The theoretical limit that pure Pt spherical nanocatalysts cannot exceed ~2 A/mgPt in mass activity [3] underlines the high demand for shape and size engineering to achieve electrocatalysts with further improved mass activities. Based on a screening of thousands of shapes, we tailor nanoparticle shapes and sizes toward highest mass activity, which simultaneously feature controllable size distribution and appropriate mechanical stability [5]. The predicted optimal shapes have high mass activities up to 4.28 A/mgPt, which corresponds to a 7.8-fold enhancement over (ionomer-free) Tanaka commercial Pt/C electrocatalysts.
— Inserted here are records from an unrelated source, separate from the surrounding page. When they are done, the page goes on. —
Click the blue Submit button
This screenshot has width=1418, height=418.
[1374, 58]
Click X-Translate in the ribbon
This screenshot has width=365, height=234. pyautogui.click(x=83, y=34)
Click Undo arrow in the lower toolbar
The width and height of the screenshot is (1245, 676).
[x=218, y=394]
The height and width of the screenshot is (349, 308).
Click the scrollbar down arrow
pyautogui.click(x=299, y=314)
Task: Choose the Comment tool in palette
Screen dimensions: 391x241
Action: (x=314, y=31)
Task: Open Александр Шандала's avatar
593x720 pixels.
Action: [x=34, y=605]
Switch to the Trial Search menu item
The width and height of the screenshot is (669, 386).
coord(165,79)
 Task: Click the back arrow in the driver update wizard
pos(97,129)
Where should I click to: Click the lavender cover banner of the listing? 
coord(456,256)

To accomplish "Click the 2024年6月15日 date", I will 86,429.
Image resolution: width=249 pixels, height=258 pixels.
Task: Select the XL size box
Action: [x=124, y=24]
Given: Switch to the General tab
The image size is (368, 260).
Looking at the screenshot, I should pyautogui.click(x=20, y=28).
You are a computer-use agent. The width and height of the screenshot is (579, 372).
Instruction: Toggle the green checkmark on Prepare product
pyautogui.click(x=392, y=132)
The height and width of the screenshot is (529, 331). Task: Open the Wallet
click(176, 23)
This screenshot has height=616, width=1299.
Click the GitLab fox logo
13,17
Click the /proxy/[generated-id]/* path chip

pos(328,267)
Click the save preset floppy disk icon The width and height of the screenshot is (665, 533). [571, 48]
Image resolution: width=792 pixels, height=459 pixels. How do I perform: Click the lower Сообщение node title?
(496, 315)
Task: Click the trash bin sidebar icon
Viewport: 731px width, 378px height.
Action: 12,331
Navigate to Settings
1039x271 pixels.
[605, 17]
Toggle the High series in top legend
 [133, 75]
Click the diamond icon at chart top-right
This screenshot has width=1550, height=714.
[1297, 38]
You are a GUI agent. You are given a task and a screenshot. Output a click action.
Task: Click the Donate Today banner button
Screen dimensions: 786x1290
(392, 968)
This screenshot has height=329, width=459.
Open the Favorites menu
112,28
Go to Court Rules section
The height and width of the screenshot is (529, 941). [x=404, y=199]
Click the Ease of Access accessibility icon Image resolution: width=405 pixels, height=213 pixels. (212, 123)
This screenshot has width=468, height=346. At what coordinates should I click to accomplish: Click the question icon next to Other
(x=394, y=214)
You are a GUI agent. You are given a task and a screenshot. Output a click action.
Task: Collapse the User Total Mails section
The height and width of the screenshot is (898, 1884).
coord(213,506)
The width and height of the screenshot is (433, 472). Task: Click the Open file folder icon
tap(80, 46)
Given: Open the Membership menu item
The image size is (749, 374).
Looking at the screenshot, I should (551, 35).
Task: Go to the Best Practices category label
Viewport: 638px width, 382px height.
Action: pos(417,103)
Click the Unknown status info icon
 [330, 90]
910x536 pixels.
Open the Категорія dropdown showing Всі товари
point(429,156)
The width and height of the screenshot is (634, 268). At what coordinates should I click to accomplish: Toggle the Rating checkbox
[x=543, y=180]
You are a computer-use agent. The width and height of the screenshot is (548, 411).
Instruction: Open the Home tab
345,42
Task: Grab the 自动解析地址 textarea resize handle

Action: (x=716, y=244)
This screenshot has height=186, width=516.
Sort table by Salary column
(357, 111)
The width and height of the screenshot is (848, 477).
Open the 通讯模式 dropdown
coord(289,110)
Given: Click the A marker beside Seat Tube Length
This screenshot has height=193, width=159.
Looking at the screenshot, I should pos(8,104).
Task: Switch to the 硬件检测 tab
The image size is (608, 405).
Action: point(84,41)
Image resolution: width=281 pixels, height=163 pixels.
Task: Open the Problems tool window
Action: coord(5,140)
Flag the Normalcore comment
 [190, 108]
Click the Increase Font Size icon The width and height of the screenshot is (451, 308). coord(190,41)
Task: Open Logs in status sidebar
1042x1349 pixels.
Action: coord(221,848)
For the optimal electrocatalysts, we theoretically study single-atom-resolved size effects on the mass activity to provide experimentalists with practical synthesis guidelines.
[1] V. Čolić, A.S. Bandarenka, ACS Catalysis (2016), 6, 8.
[2] F. Calle-Vallejo, M.D. Pohl, D. Reinisch, D. Loffreda, P. Sautet, A.S. Bandarenka, Chem. Sci. (2017), 8, 3.
[3] M. Rück, A. Bandarenka, F. Calle-Vallejo, A. Gagliardi, J. Phys. Chem. Lett. (2018), 9, 15.
[4] B. Garlyyev, K. Kratzl, M. Rück, A.S. Bandarenka, A. Gagliardi, R.A. Fischer et al., (2019), in review.
[5] M. Rück, A. Bandarenka, F. Calle-Vallejo, A. Gagliardi, (2019), in review.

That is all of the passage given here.